I met Mr. Li in the claustrophobia-inducing dormitory room he shares with his fiancée in northern Beijing, taking part in the suddenly popular Chinese activity of worrying about real estate.

It has been five months since Mr. Li used years of savings to buy his (and his entire extended family's) first house – a 650-square-foot apartment in a slightly worn-out building.

His flat cost him the until-recently-unthinkable sum of $519,000, or 22 times his salary. On top of that, he borrowed most of the 40-per-cent down payment from a variety of friends and relatives; he, like many of China's millennials, is leveraged up the wazoo.

His mortgage payments on the little apartment, at 5.3-per-cent interest, are $2,400 a month; his salary is $2,000 a month, which should make him comfortably middle-class, except that he really can't afford the property that goes with it. So he's renting it out, but can only get $940 a month for it, so is still paying the largest share of his earnings to support a house he cannot afford to live in. He and his fiancée have given up on restaurant meals and vacations.

They won't be able to live in it for at least four years, he reckons, and only then if everything keeps growing – until then, they live in a tiny room, not much bigger than its double bed, in a workers' dormitory, sharing a kitchen and bathroom with 10 other people.

"This is going to be a tough few years," he says. "But, you know, I am constantly going over this decision in my head, and it still feels like a really good investment in my future.

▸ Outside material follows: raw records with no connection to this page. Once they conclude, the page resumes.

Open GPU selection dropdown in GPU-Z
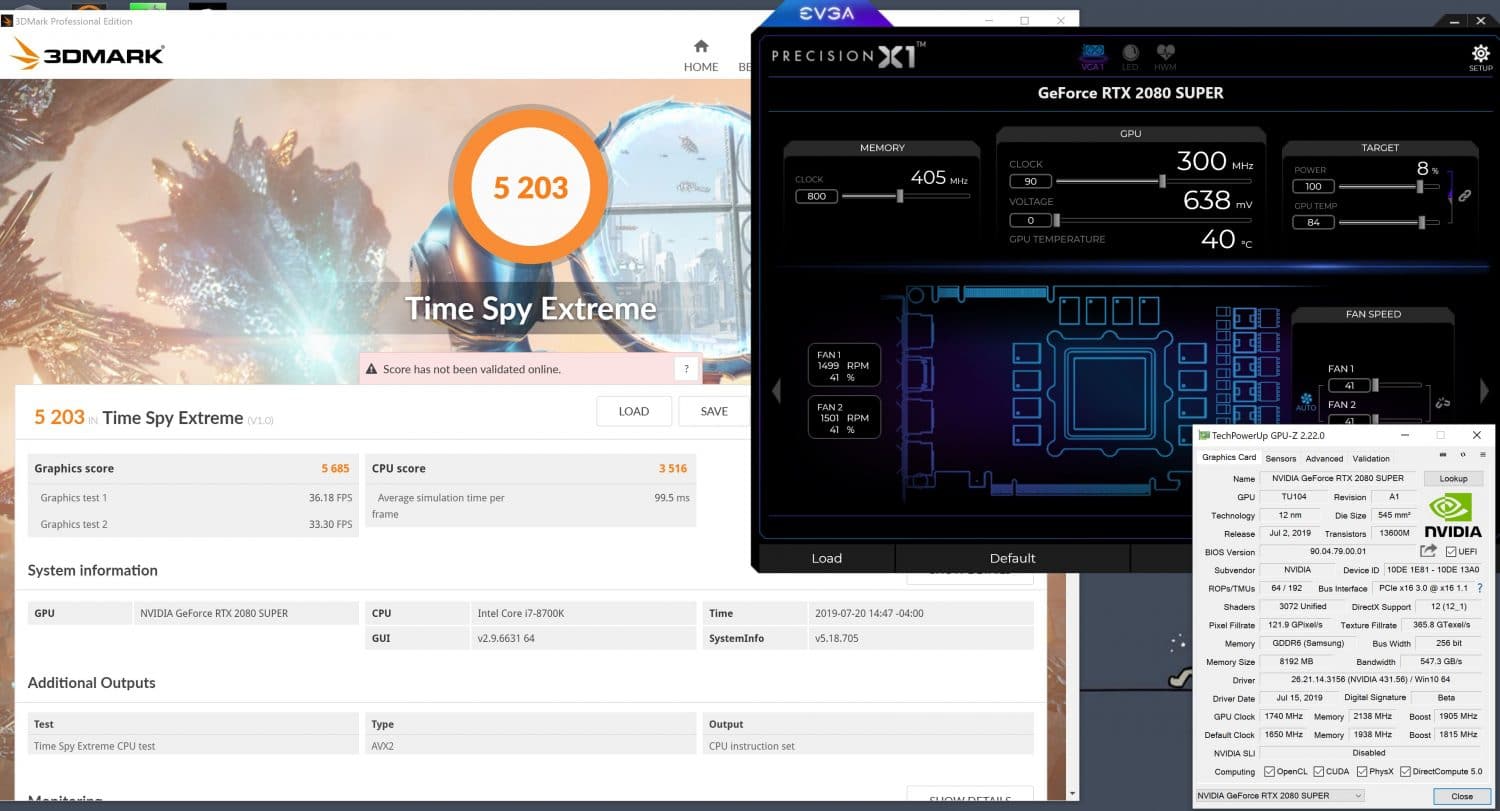This screenshot has width=1500, height=811. tap(1280, 796)

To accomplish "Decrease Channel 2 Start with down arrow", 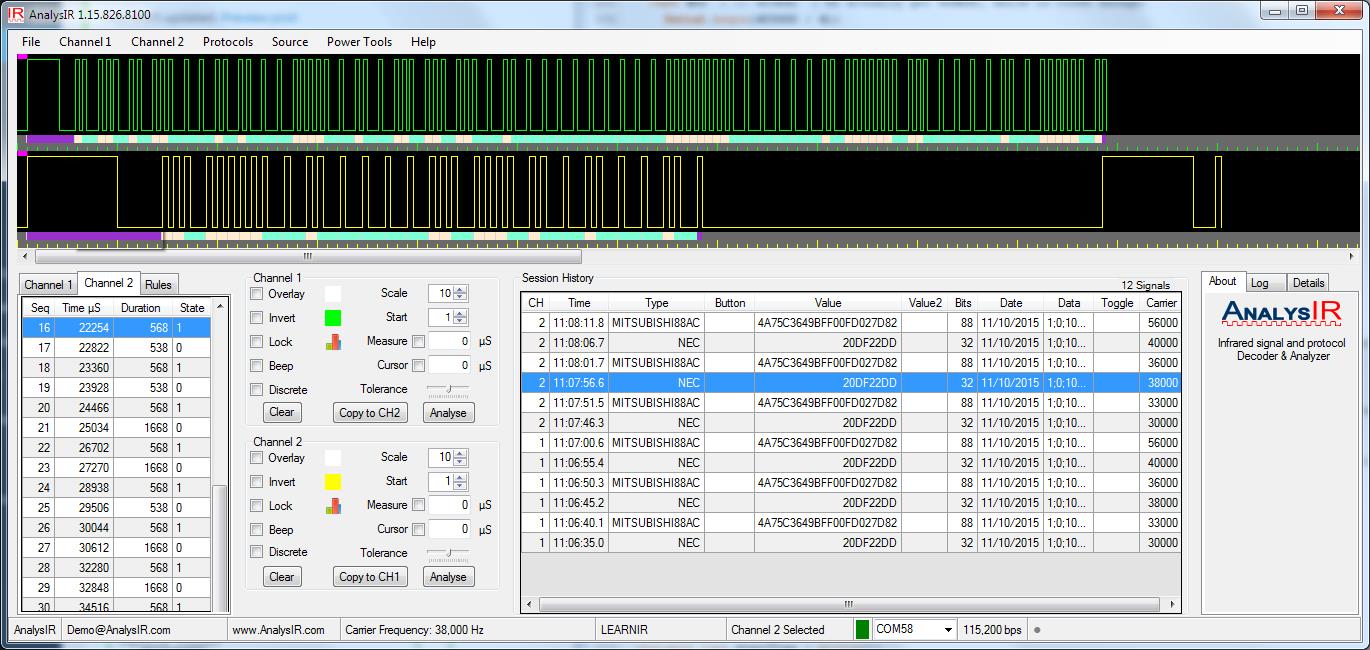I will pyautogui.click(x=460, y=485).
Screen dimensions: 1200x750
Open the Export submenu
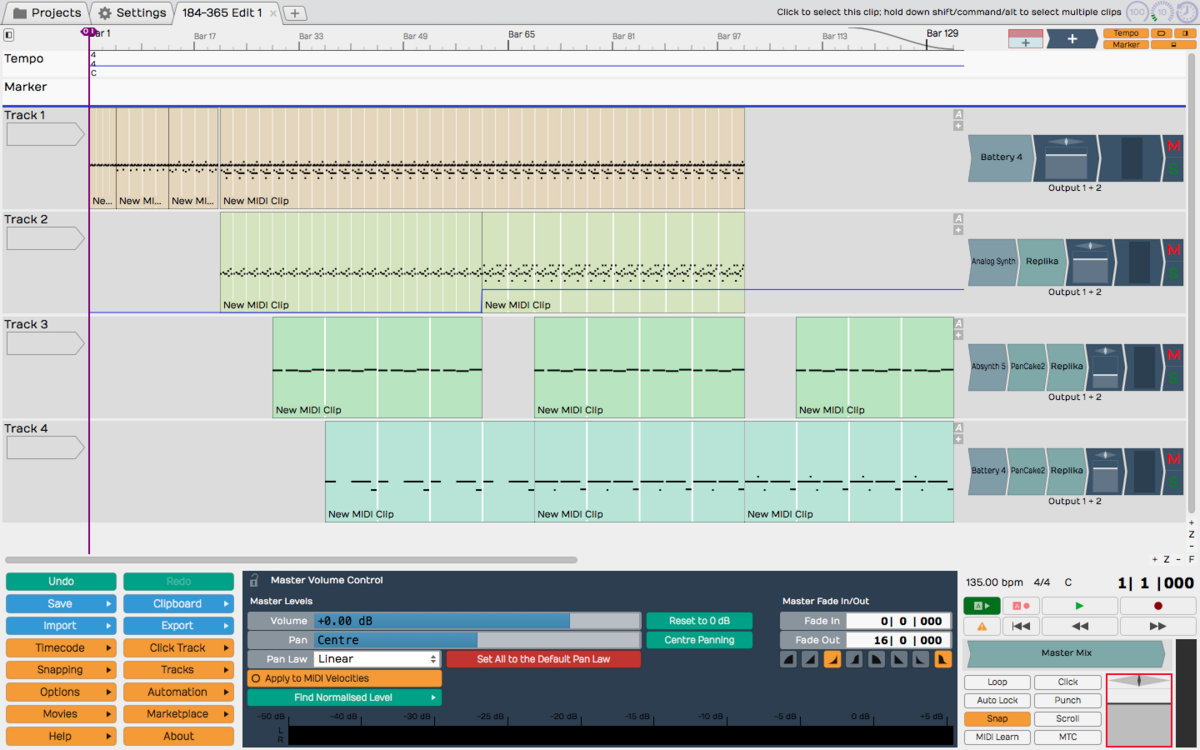coord(178,626)
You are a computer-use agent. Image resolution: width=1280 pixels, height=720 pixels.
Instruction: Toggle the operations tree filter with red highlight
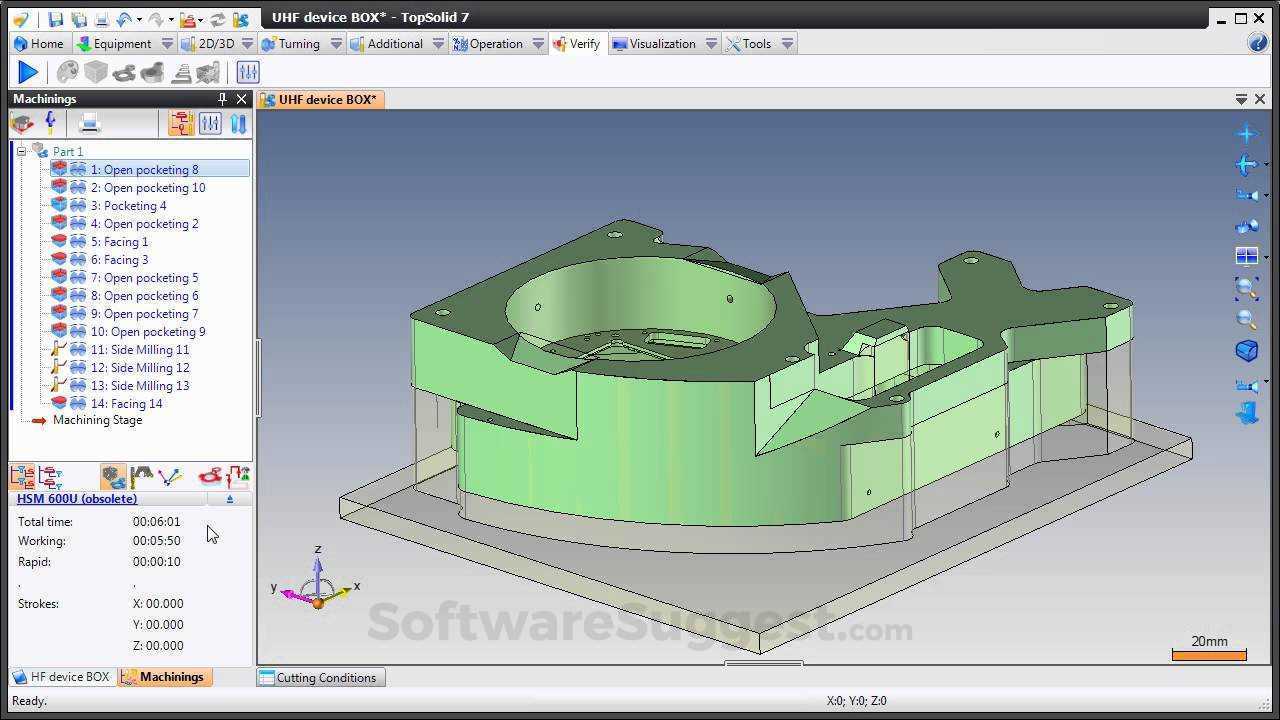coord(181,122)
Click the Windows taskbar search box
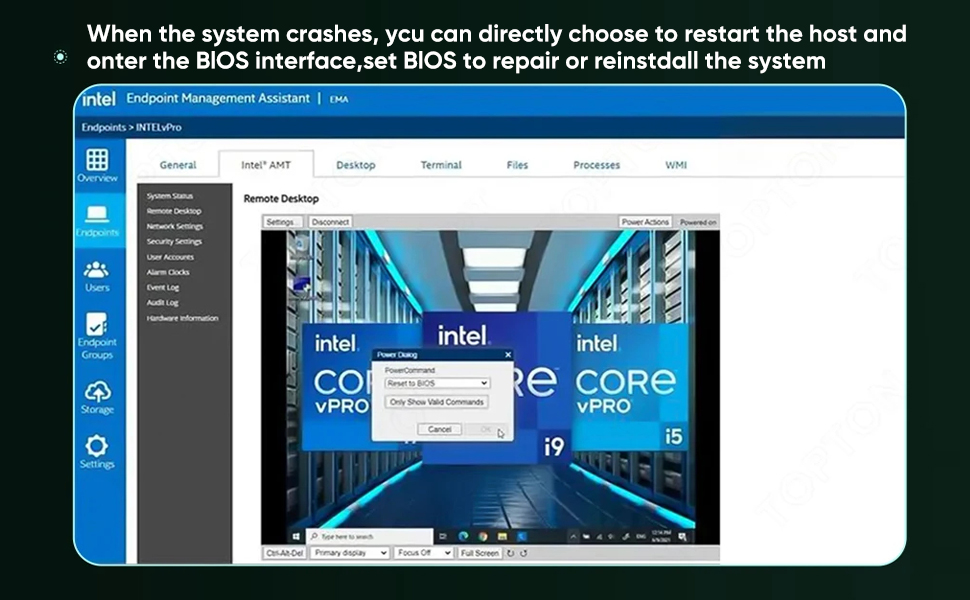This screenshot has height=600, width=970. coord(369,537)
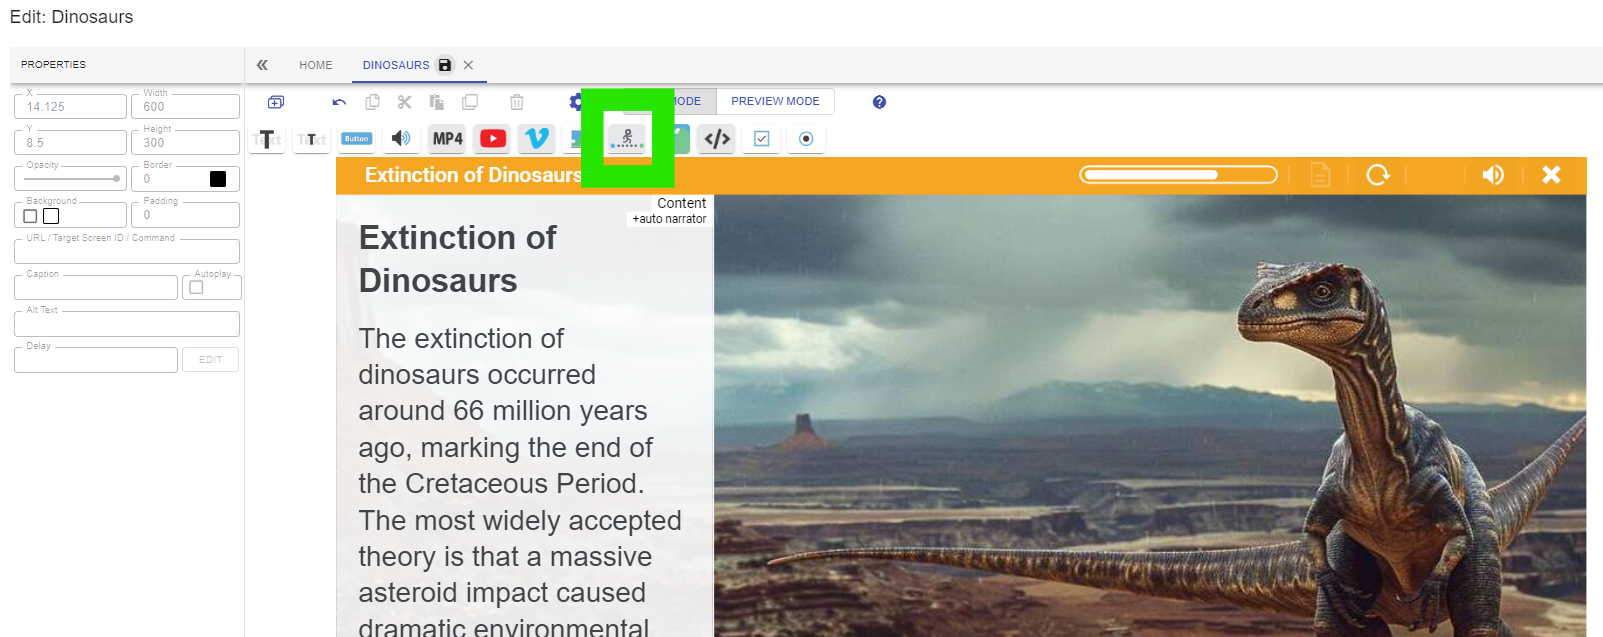Open the help question mark

879,102
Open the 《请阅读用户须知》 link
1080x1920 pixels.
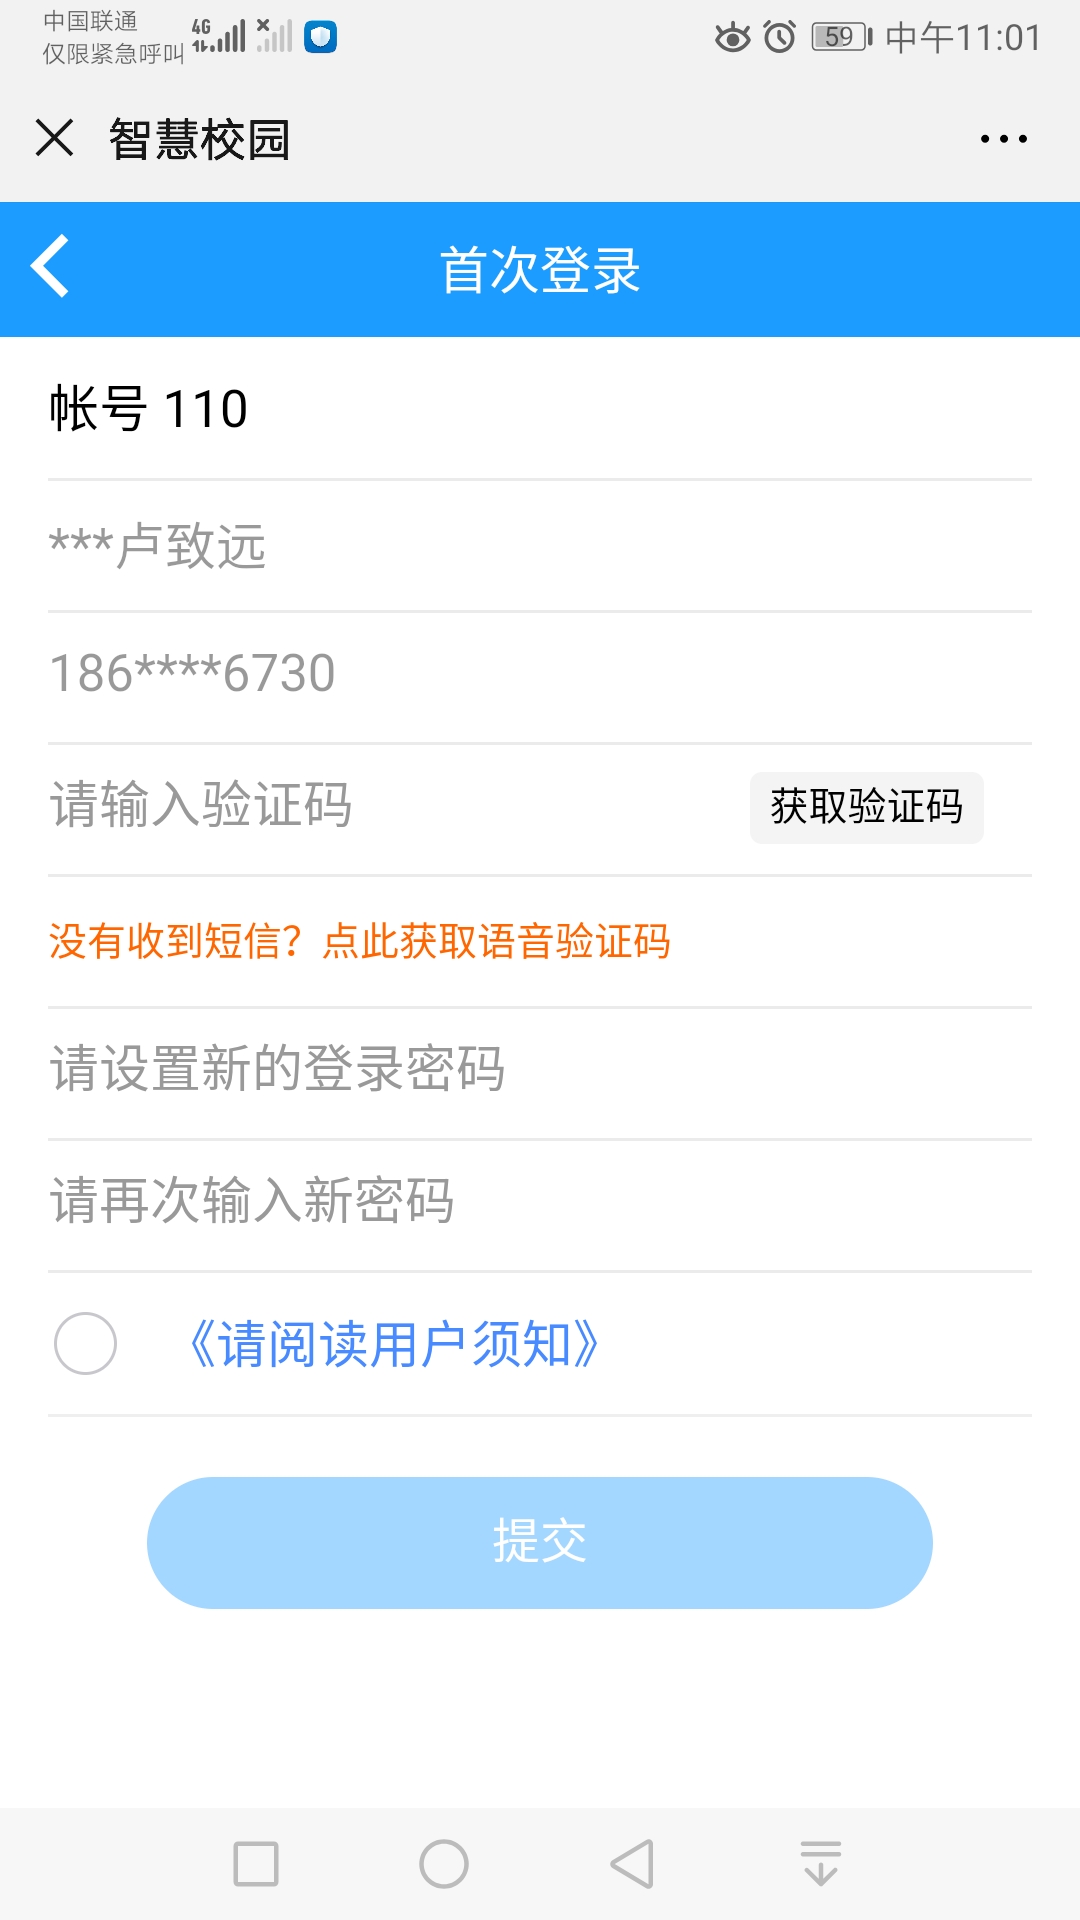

It does cause me a lot of worry, though – I think about it in the middle of the night."

This is the new Chinese dream of secure membership in the middle class – a real-estate-driven wave of upward mobility that began in 2008, when Beijing opened up the mortgage-loan market to ordinary people in an effort to wean the economy off cheap exports and build a consumer-driven internal economy.

The last few months have seen that dream turn uneasy as China's economy has gone flat: For the first time in many years, it isn't growing at double-digit rates, and analysts say it is the overcooked real-estate market that is stalling the whole economy. China's economic fate is no longer largely dependent on Western consumers buying its export products and China financing their debt: It is now the Chinese themselves whose mass decisions determine their economic fate.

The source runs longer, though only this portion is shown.